Cal Poly Pomona Physics and Astronomy Student Evan Nuñez Receives the Chambliss Astronomy Achievement Student Award
Evan Nuñez’s journey to Cal Poly Pomona started as a child when he watched documentaries about astronomy with his mother. His mother once majored in the subject and though she didn’t complete her degree, it remained a lifelong interest that her son inherited. One day his mother took him to the library and while exploring a book on Venus he came to the realization that astronomy was for him. At that time he didn’t even know exactly what astronomers did, but in high school he learned that in order to pursue his passion for the stars he needed to improve his math skills and study physics, which he did.
Nuñez’s experience at El Camino Community College was formative. There he found a nurturing environment and encouragement from professors. That encouragement included information about CAMPARE. It’s important to note that the Director of CAMPARE is Cal Poly Pomona Professor Alexander Rudolph. The program is a network of CSU and community colleges from which students are recruited to participate in 8-10 week research projects during the summer. Nuñez researched the offerings and saw that University of Wyoming had a very good telescope and since his interest was in observational astronomy he applied. He recalls “I got to live the astronomer’s dream, driving up to the telescope every night and recording data.” He was looking at quasars. The quasar research was his first exposure to the research world and it reaffirmed his passion for astronomy.
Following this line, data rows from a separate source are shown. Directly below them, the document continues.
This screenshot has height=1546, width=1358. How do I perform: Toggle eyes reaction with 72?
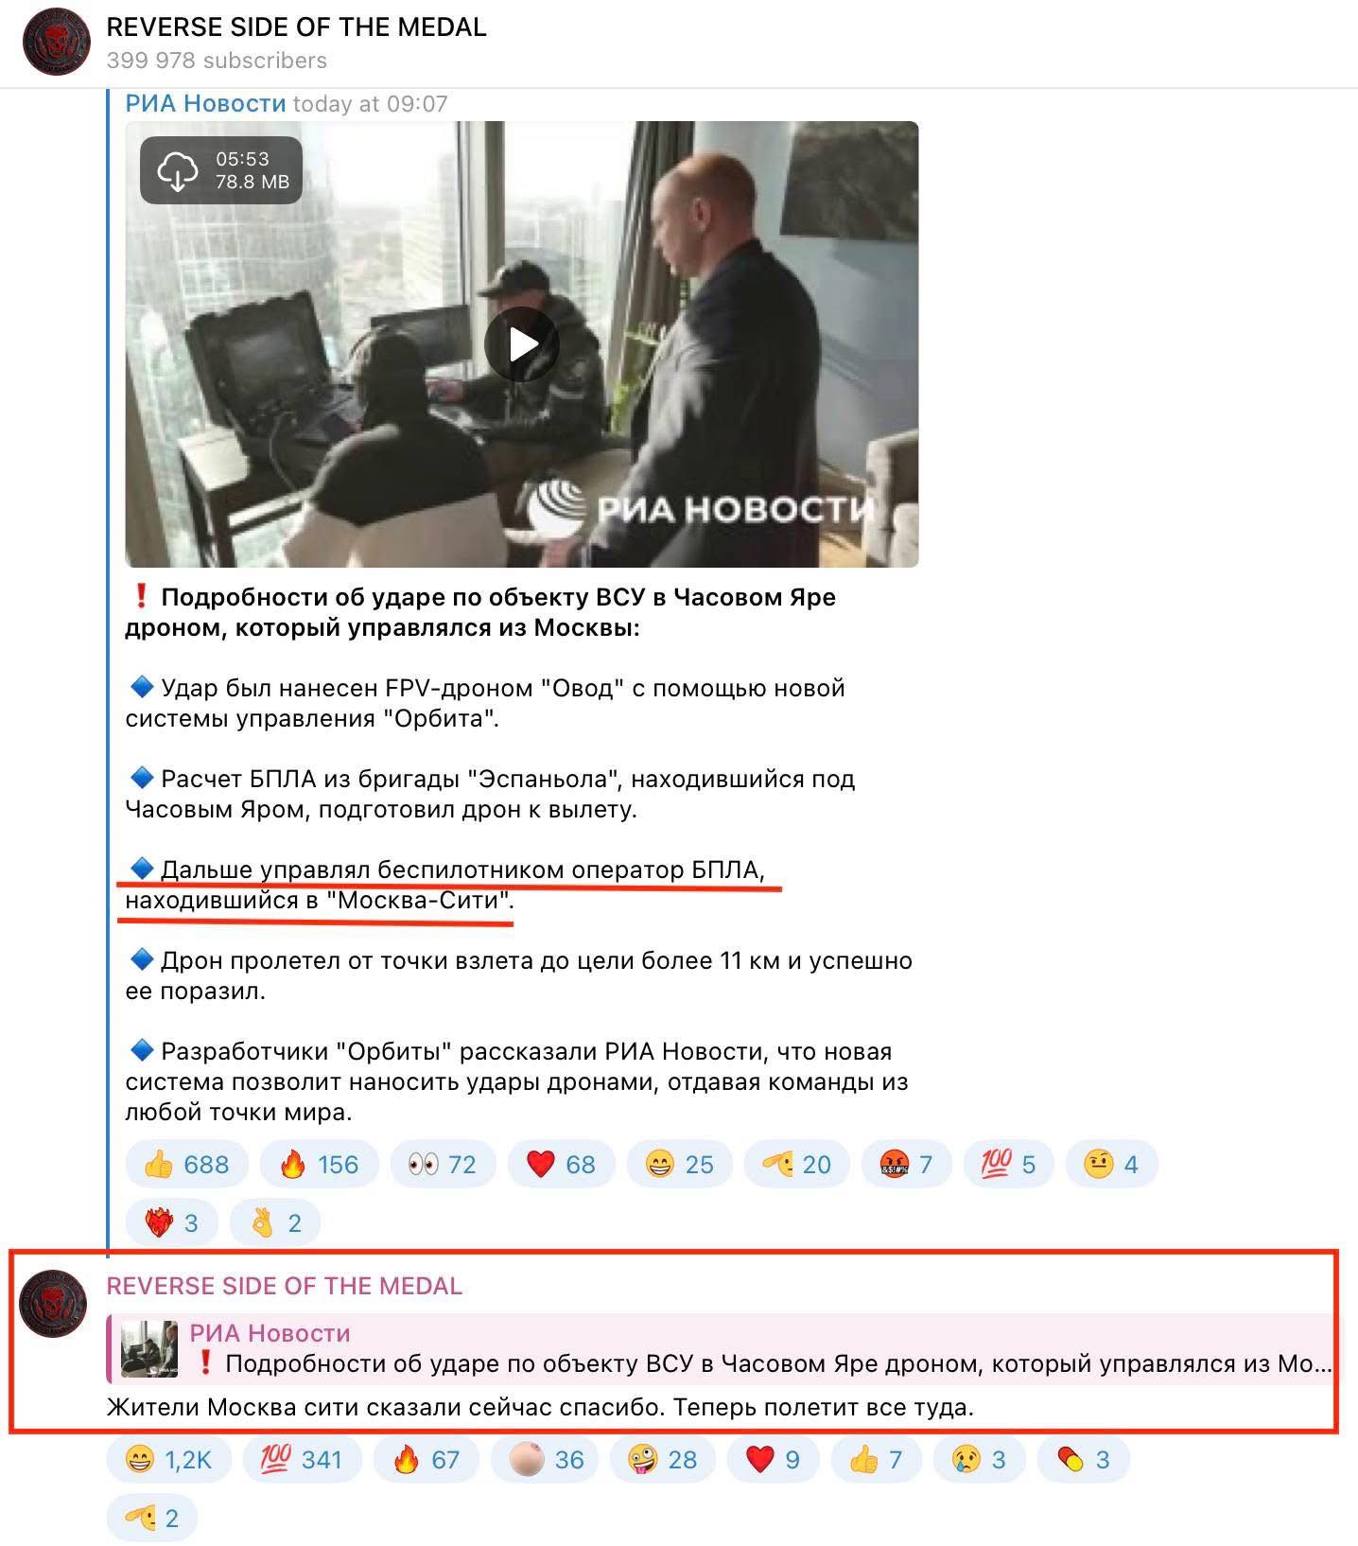(443, 1164)

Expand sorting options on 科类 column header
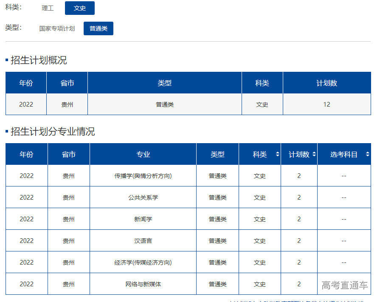coord(277,154)
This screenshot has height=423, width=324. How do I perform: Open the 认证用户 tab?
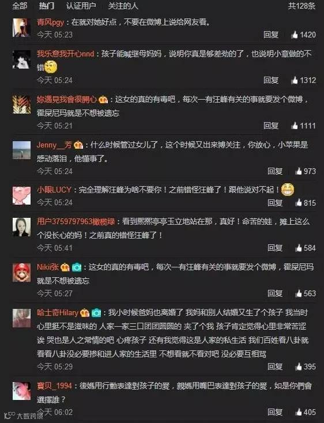click(x=81, y=6)

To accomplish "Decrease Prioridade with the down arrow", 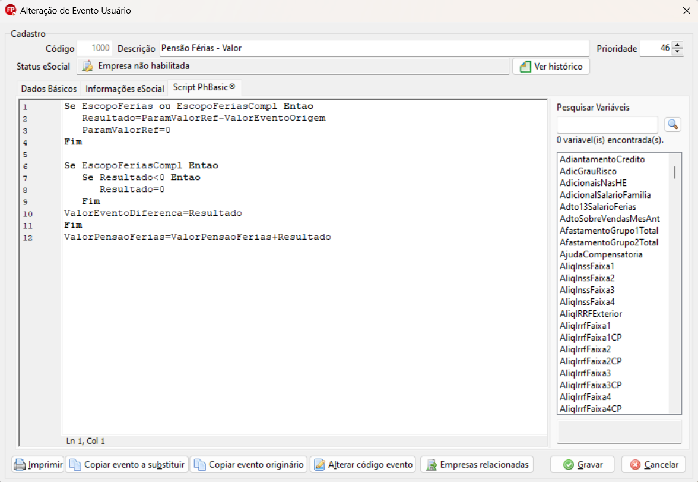I will click(x=678, y=52).
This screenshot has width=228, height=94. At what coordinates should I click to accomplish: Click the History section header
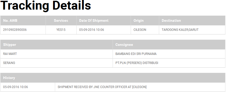click(x=9, y=78)
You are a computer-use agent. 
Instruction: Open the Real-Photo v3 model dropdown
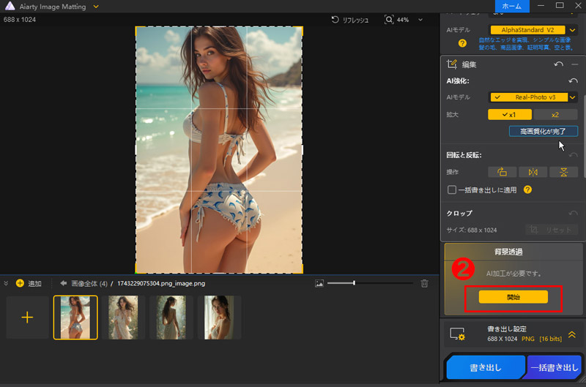[573, 97]
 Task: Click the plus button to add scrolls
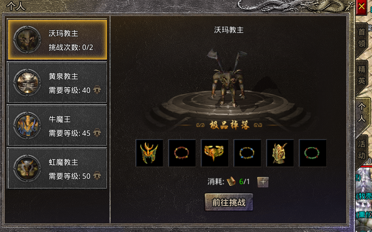pos(263,182)
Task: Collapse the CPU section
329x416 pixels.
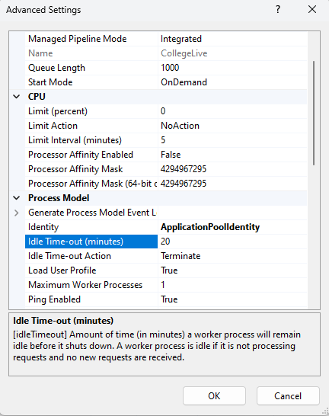Action: point(17,97)
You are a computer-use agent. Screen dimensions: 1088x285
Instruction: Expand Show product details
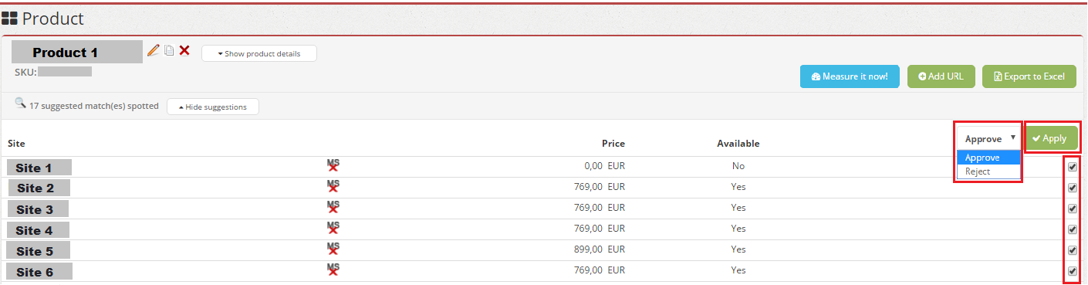(x=259, y=53)
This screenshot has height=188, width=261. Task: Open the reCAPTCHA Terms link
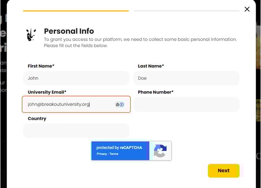114,154
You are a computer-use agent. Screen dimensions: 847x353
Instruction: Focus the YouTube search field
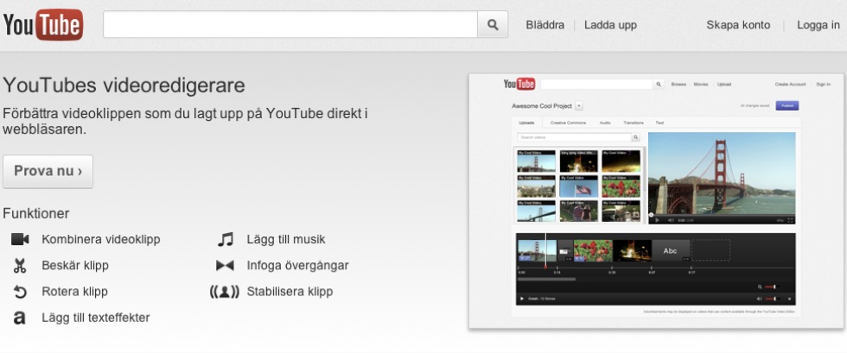[x=290, y=24]
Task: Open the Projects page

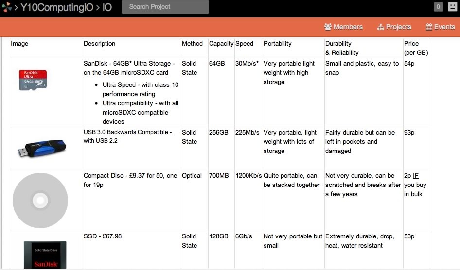Action: click(x=394, y=27)
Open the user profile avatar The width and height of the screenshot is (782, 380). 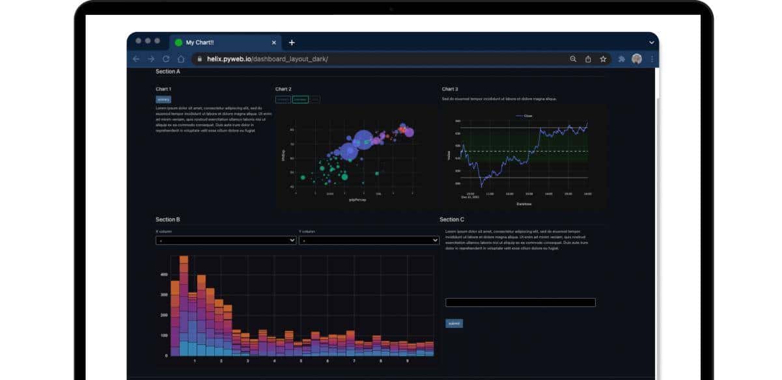coord(637,59)
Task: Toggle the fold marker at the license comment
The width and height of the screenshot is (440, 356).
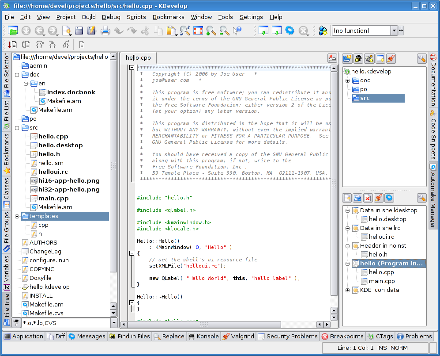Action: click(x=131, y=68)
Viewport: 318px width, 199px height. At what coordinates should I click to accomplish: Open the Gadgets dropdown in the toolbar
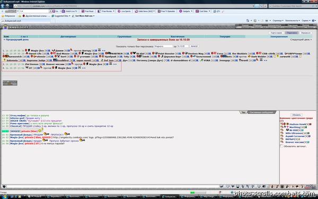point(191,11)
After the CAMPARE experience Nuñez presented at a research symposium at Cal Poly Pomona. During that symposium he met Professor Povich who invited him to join his research group and apply to the Cal-Bridge program. Nuñez had been accepted at Berkeley, UCLA and UC Santa Cruz but chose Cal Poly Pomona. His research work with Professor Povich and Professor Breanna Binder is what earned him the Chambliss Astronomy Achievement Student Award. Only 5 undergraduate submissions are selected out of over 100 entries. The title of the poster he presented to judges at the American Astronomical Society meeting in Washington D.C. was, “Characterizing Intermediate-Mass Pre-Main-Sequence Stars via X-Ray Emission.” The research aims to determine the age of very young regions of the galaxy. Researchers looked at the Great Nebula in Carina and used the x-ray emission of intermediate-mass pre-main-sequence stars to determine the age of the region. What excites Nuñez most is the potential to gain insight into which stars may have solar systems and the potential for life.
The research required running models that required a lot of input and Nuñez says that wouldn’t have been possible without the help of Dr. Binder. Nuñez was impressed by how supportive Binder and Povich have been. They ensured he had access to all the software he needed to do the work and taught him how to run it and interpret the data. Nuñez said they made him feel at ease with asking questions. After Nuñez earns his BS degree his goal is to earn a Ph.D. in astrophysics. His experience at Cal Poly Pomona has inspired him to consider teaching as a profession. Though Nuñez likes research, he feels it would be an honor to be able to do for others what his professors have done for him.